Sobeys has launched a new three-year growth strategy, Project Horizon, following the recent completion of its turnaround plan, Project Sunrise. Central to the new strategy is the acceleration of its ecommerce initiatives.
Our view: a big bet on ecommerce
Much of what has been announced is a continuation of programmes which were underway, including the expansion of Farm Boy and FreshCo, or are core retail efficiency practices that others are implementing. However, the main standout and the key point of difference for Sobeys is the acceleration of its ecommerce initiatives. Due to the pandemic, online grocery penetration has tripled from its pre-COVID19 level, driving the company to drive forward its plans in this area.
This includes bringing forward the build of its planned CFCs in western Canada, which along with its first two CFCs will enable it to cover approximately 75% of Canadian households representing approximately 90% of Canadians' spend. The retailer is also rolling-out a new store pick model in areas where the CFCs will not deliver, or are not yet built, indicating its ambitions to capitalise on the opportunity created in the channel by COVID-19. Post-pandemic, the retailer is banking on the elevated demand for online groceries to continue, which will also help it minimise the dilutive impact of the channel on its margins.

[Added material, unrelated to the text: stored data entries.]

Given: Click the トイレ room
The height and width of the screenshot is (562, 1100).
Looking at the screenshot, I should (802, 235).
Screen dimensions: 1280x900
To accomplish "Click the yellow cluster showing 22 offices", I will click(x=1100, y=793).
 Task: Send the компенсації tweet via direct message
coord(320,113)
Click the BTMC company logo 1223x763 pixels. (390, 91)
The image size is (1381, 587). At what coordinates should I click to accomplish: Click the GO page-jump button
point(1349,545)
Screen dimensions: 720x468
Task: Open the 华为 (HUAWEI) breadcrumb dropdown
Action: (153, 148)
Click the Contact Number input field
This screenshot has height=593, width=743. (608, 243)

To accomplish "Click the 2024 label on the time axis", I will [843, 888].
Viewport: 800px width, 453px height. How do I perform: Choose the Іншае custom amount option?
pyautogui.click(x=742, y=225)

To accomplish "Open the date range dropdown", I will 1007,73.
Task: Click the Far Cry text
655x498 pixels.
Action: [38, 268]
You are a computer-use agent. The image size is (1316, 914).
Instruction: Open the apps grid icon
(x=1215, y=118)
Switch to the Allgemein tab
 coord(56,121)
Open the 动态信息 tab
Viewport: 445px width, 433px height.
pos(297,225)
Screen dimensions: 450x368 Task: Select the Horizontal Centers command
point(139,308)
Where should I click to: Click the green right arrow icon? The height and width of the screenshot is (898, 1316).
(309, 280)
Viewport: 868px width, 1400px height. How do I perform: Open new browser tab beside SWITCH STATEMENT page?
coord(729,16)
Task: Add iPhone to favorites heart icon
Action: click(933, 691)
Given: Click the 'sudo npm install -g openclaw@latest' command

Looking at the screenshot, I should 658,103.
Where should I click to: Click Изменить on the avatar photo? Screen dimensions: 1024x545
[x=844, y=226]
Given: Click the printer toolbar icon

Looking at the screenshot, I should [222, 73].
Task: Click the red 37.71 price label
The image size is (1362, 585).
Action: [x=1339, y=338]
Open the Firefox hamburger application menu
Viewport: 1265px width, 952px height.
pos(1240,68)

Incremental $500m in annualized EBITDA
Central to Project Horizon is the plan to deliver an incremental $500m in annualized EBITDA by the end of fiscal 2023. This will be achieved through a growth strategy centred on core business expansion and ecommerce acceleration. The retailer expects to achieve $500m in benefits over the next three years by growing market share and building on its cost and margin discipline. It does not include benefits or risks, if any, from pandemic related sales and cost impacts. Commenting on the initiative, Michael Medline, president & CEO, Empire, Sobeys’ parent company, stated,
"Empire now has the team, the structure and the vision to achieve its sales and earnings potential. Even though we exceeded our Project Sunrise savings target of $550 million, there is still substantial value to unlock through Project Horizon. As the retail landscape in Canada continues to react and shift under the seismic waves caused by the pandemic it is clear now, more than ever, that we must be able to serve customers where, when and how they want to shop.“
Source: IGD Research
How it plans to grow market share
- Invest in the store network – it plans to accelerate investment through renovations and conversions, and store processes, communications, training, technology and tools. Including the expansion of the FreshCo (30-35 stores) and Farm Boy (20-stores) banners, it estimates that capital spending will average $700m annually over the next three years for a total of $2.1bn
- Improve store space productivity – optimising analytics the retailer will aim to drive improvements in store footprints, customer promotions and product availability. It will also look to tailor the range to store formats and optimise product adjacencies
- Win Canadian grocery ecommerce – building on the recent launch of its first customer fulfillment centre (CFC) in partnership with Ocado, the retailer is accelerating its plans for the remaining two Voilà ecommerce CFCs, for a total of four across Canada. It will also introduce Ocado's store pick solution to serve customers in areas where the CFCs will not deliver or are not yet built. This will begin in Nova Scotia at the end of the summer, before expanding to western Canada
- Grow the private label portfolio – having improved its private brands' positioning and branding over the last two years, the retailer will review their specific role in each category to determine in which categories and banners to expand based on consumer needs
- Provide best-in-class customer personalisation – the retailer is moving forward with investments in analytics and technology to better identify customer preferences and support direct, personalised communication, improving the experience and relevance of promotions
Cost savings initiatives
Despite generating cost savings of $550m over the last three years, the company continues to see opportunities to remove non-value-added costs, ensure cost containment as the top-line grows and optimise margins. These include driving non-merchandising and merchandising sourcing efficiencies, using advanced analytics to improve pricing and promotional investment effectiveness, optimising supply chain productivity and improving back office and support functions efficiencies.